You may remember a few weeks back, when Nanocomp Technologies of Concord, NH, announced that it was able to make what it called the world’s largest sheets of carbon nanotubes. Well, it seems like the folks at Slashdot weren’t the only ones intrigued by the technology. The Air Force has awarded the company a Small Business Innovation Grant to try and develop wires and cables made from carbon nanotubes. The Phase One grant is to study the feasibility of the concept. If it looks promising, further grants could follow.

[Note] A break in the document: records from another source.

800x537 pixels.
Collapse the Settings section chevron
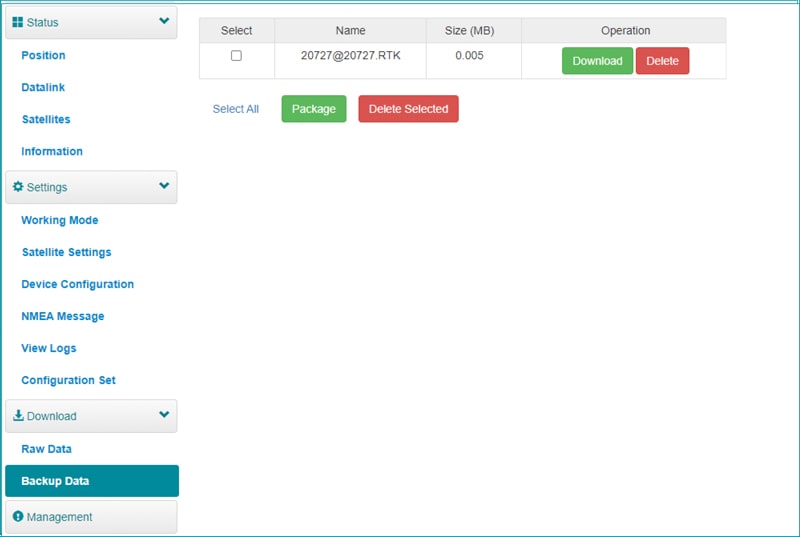point(164,186)
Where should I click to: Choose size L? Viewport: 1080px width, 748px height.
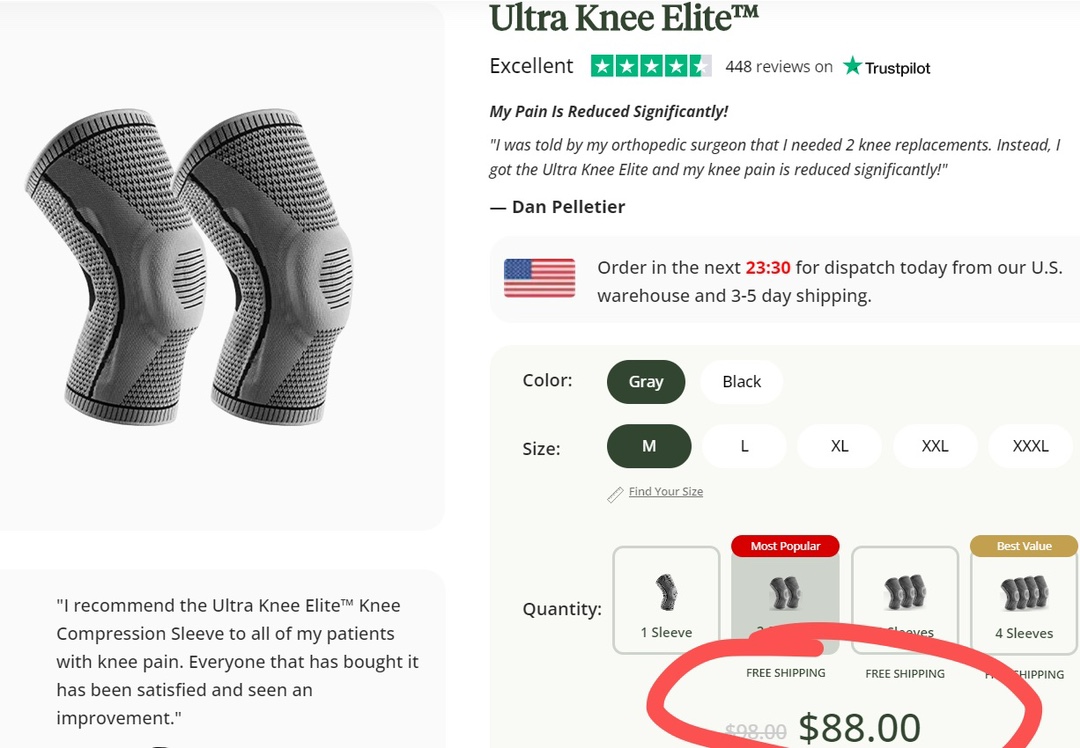pyautogui.click(x=744, y=446)
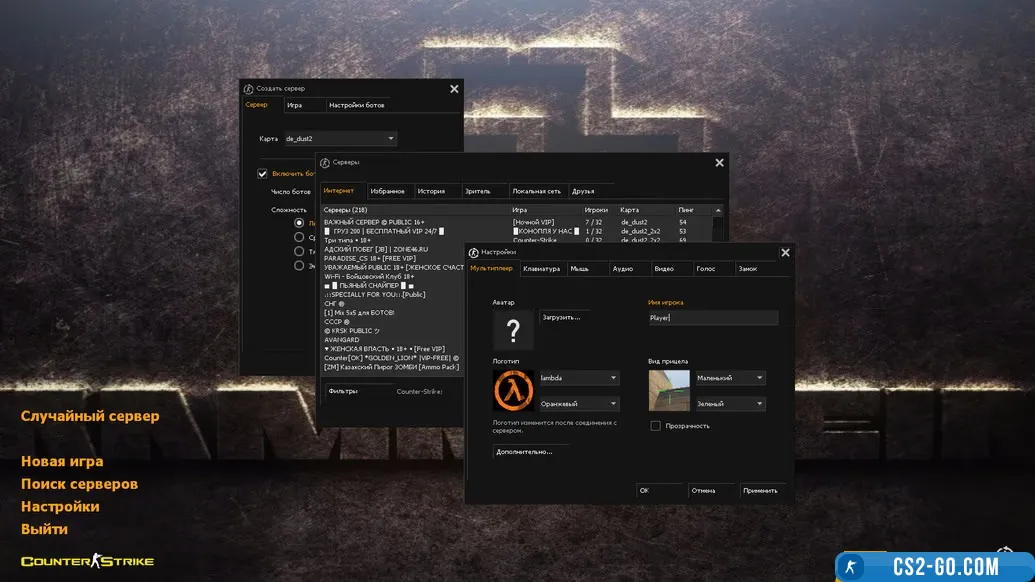The image size is (1035, 582).
Task: Open the Избранное servers tab
Action: coord(387,190)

Even in today’s high-tech world, the main method of transporting electricity through a machine is good old-fashioned copper wire. But despite its excellent conductivity, copper has its downside when you’re flying across continents or launching things into orbit—weight. Nanocomp says that a third of the weight of a 15-ton satellite comes from copper wire, while a Boeing 747 has more than 135 miles of wire weighing two tons. If wires and cables made of carbon nanotubes were to replace all that copper, they could weigh as little as one fifth as much. Lighter weight, in turn, translates into a significant savings in the amount of fuel needed to hurl these things through the air.

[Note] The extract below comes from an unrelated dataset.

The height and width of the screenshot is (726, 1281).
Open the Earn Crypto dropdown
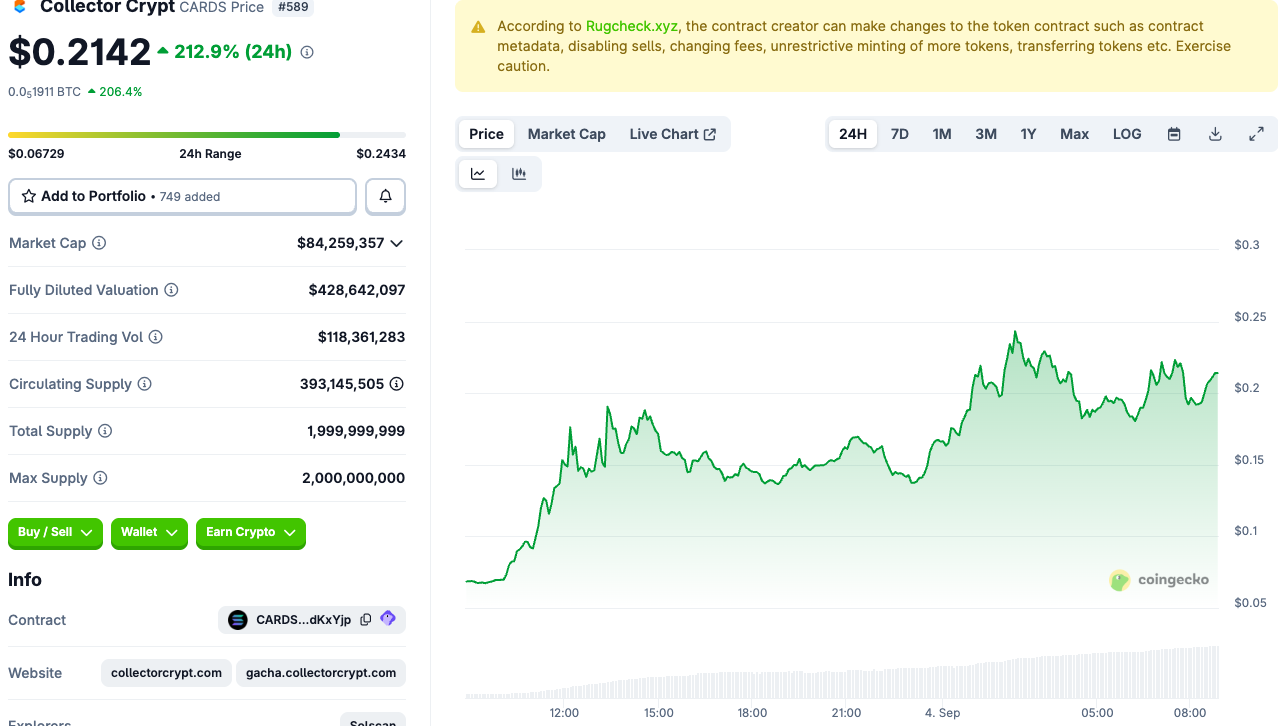pos(250,533)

Most of the industrially produced carbon nanotubes today are only a few microns long, essentially coming out of the process as carbon nanotube powder. Nanocomp has come up with a way to grow the tubes to lengths of about a millimeter, a thousand times as long, which the company says are “significantly more conductive.” Nanocomp is able to put out nanotubes that overlap each other and form a mat, creating sheets that measure three by six feet and may be as large as 100 feet square by this summer.
Because of the way the carbon atoms link together, nanotubes are potentially as strong as steel but much lighter, and have desirable electrical properties. In announcing the grant, Nanocomp CEO Peter Antoinette said, “Our work can result in a true 21st century change in the game, creating electrically optimized carbon nanotube wires and cables, comparable to copper in terms of electrical conductivity but up to 80 percent lighter and more robust.”